### Data records ###

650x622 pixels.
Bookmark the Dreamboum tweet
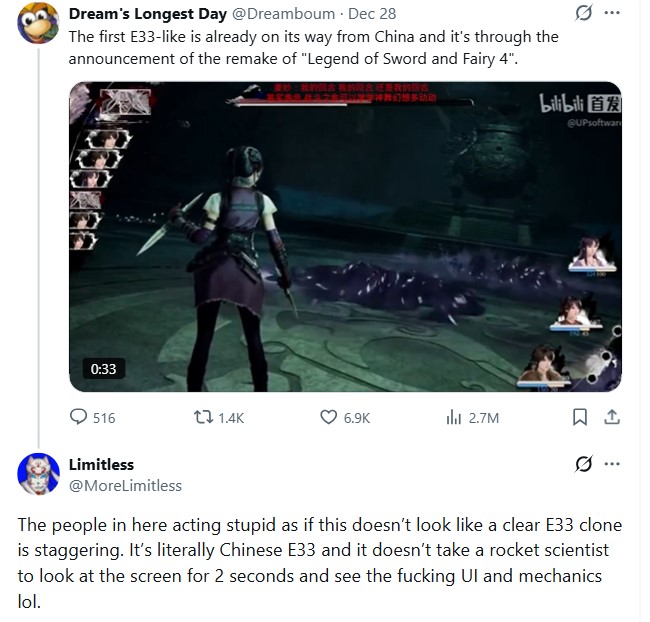(580, 417)
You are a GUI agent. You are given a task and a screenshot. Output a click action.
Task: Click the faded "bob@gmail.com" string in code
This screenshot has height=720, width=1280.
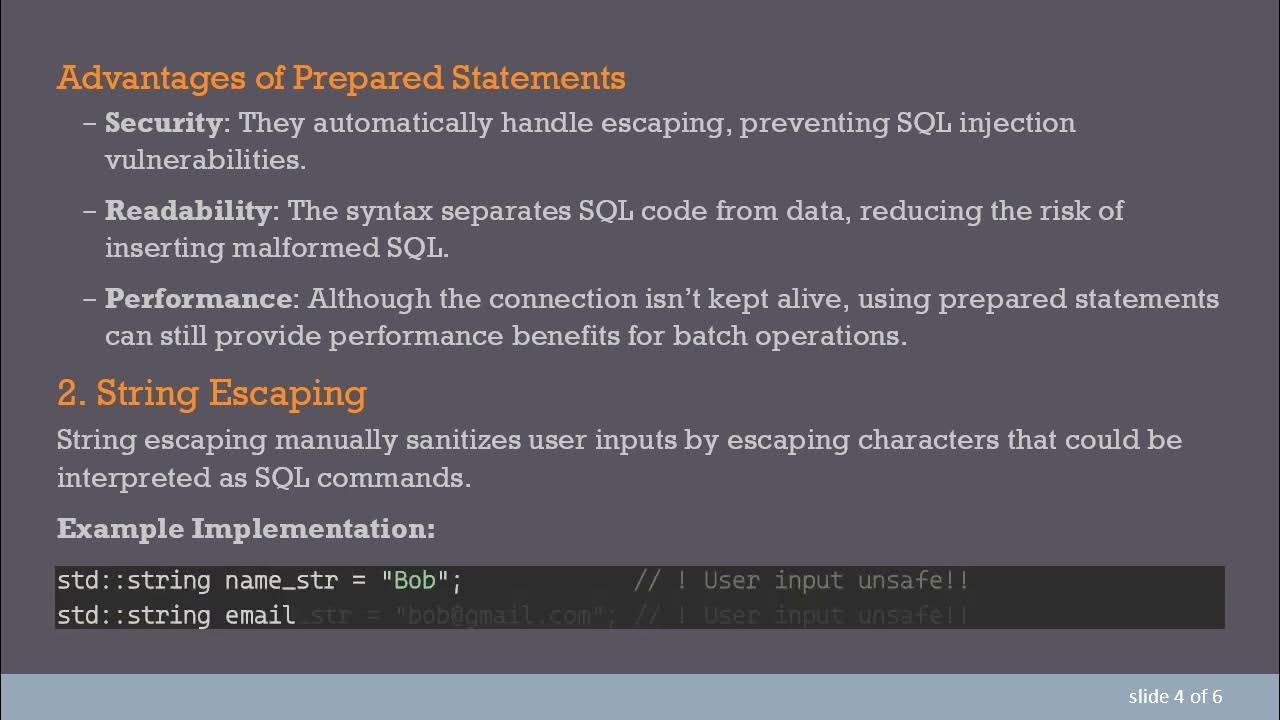click(498, 615)
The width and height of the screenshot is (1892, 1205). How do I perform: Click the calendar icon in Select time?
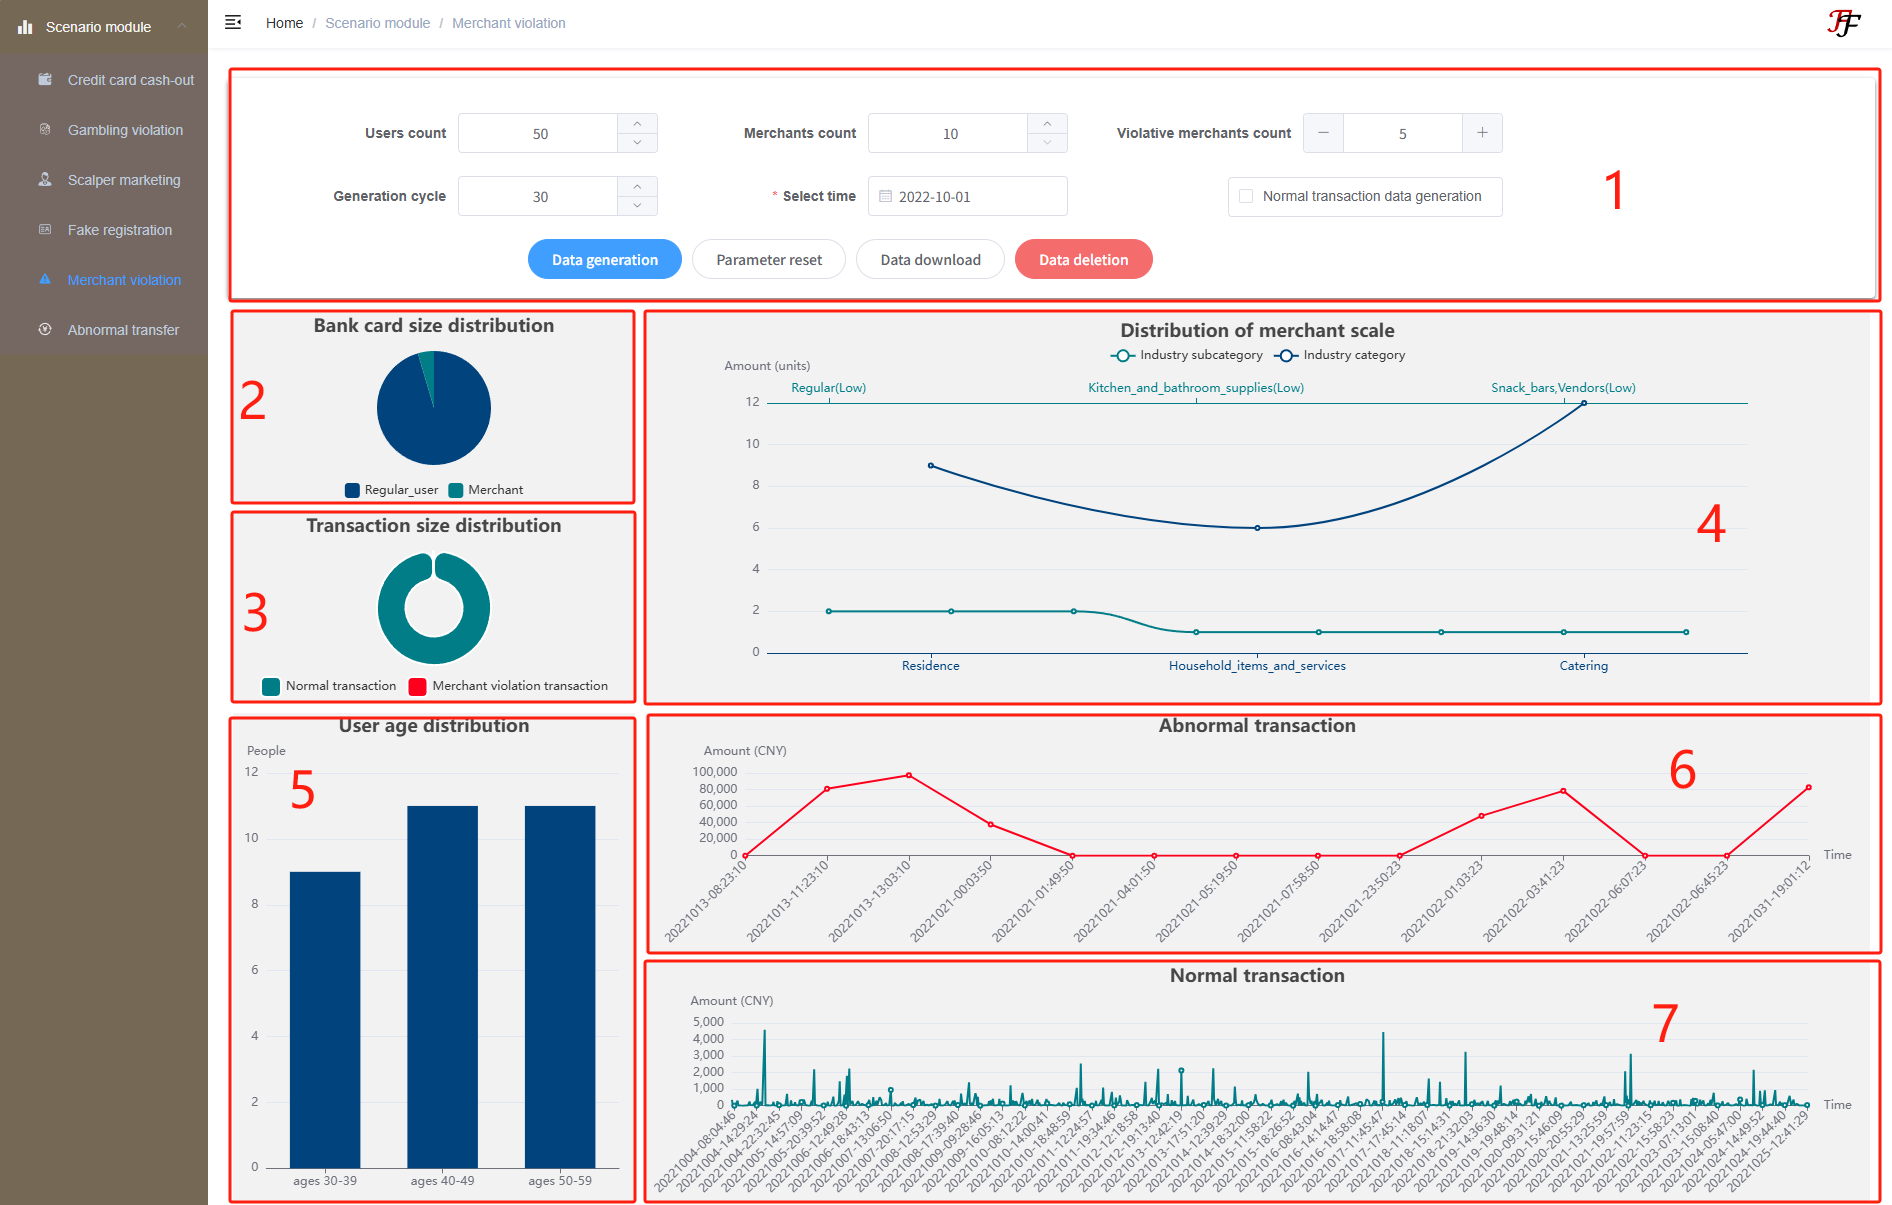pyautogui.click(x=885, y=196)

###

> **What you have to do**
Output, exactly and with no pictures, every line from the one that contains "This screenshot has height=720, width=1280." through the final line of the entries.

> **Your response**
This screenshot has height=720, width=1280.
click(498, 615)
The width and height of the screenshot is (1892, 1205). How do I perform: Click the calendar icon in Select time?
pyautogui.click(x=885, y=196)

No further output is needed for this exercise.